Further information is available in this EPA Infographic.

2. EPA Emission Projection Scenarios:

 
Estimates of future emissions are inherently uncertain. Therefore, projections need to be continually updated and refined to take account of the most recent socioeconomic, technological and policy developments, to update key assumptions and to take account of better data and models as they become available. Emissions projections for all sectors of the economy are updated on an annual basis to ensure that all relevant developments are captured and incorporated.

The EPA has two scenarios of future greenhouse gas emissions which are described as follows:

(i) the with measures scenario is based on existing and currently implemented policies and measures.
(ii) the with additional measures scenario adjusts the with measures scenario to account for all existing and currently planned policies and measures. Planned policies and measures include the renewable energy targets and energy efficiency targets as set out in the National Renewable Energy action Plan (NREAP) and the National Energy Efficiency Action Plan (NEEAP).

Emissions reductions under the with additional measures scenario will be realised in the period 2013 to 2020.

Assumptions underlying these projections are that:

(i) all relevant policies and measures outlined in current Government policy documents will be adopted and fully implemented on time and
(ii) all relevant measures will achieve the full emissions reductions anticipated.
Failure to deliver on any of these measures, or a reduction in their effectiveness will result in higher emissions levels than projected.
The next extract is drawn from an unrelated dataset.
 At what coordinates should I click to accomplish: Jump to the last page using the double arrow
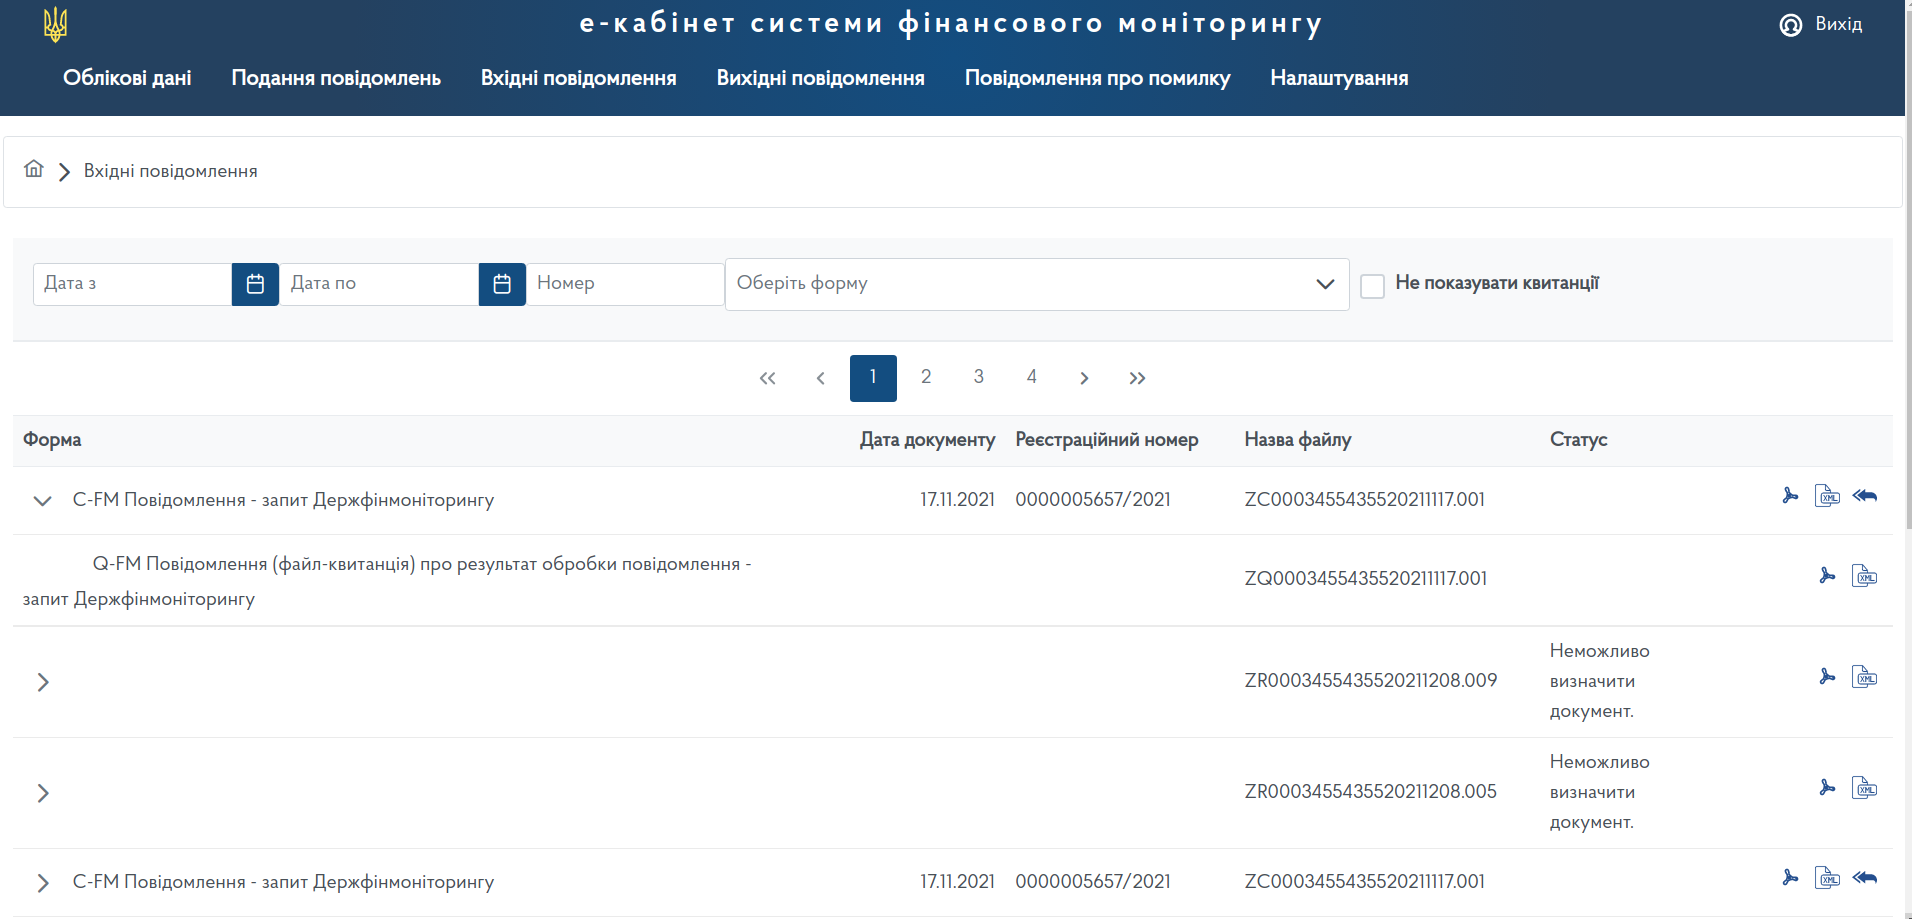[x=1137, y=378]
The difficulties associated with meeting these criteria should thus not be underestimated.


3. Energy Forecasts Underpinning Energy-Related Emissions Projections:


The greenhouse gas emission projections presented here are based on data provided by a range of other State agencies and organisations, most notably Sustainable Energy Authority of Ireland (SEAI) for energy forecasts and Teagasc for forecast animal numbers.

Energy-related emissions projections are based on energy forecasts developed by SEAI. These energy forecasts are based on macroeconomic forecasts supplied by ESRI which assume average annual GNP growth of 2.1% per annum between 2012 and 2015 and 3.5% between 2016 and 2020. In terms of GDP, average annual growth rates are 2.1% between 2012 and 2015 and 3.9% between 2016 and 2020.
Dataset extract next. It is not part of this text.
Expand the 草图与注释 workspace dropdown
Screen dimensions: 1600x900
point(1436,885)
4. The non-emissions trading and emissions trading sectors:

The non-Emissions Trading sector includes emissions from transport, agriculture, residential, waste and non-energy intensive industry. It thus includes emissions from those sectors not included in the Emissions Trading Scheme. The Effort Sharing Decision 406/2009/EC establishes binding annual targets for each member state for the period 2013-2020 for emissions from the non-Emissions Trading sector.

The Emissions Trading Scheme (ETS) is one of the key policies introduced by the European Union (EU) to reduce emissions of carbon dioxide and other greenhouse gases. The scheme commenced in 2005 and operates on a "Cap and Trade" basis. Installations covered by the scheme include electricity generation and energy intensive industries. Up to 2013 it was operated at an individual member state level. From 2013 there is a central, European wide cap on emissions in place.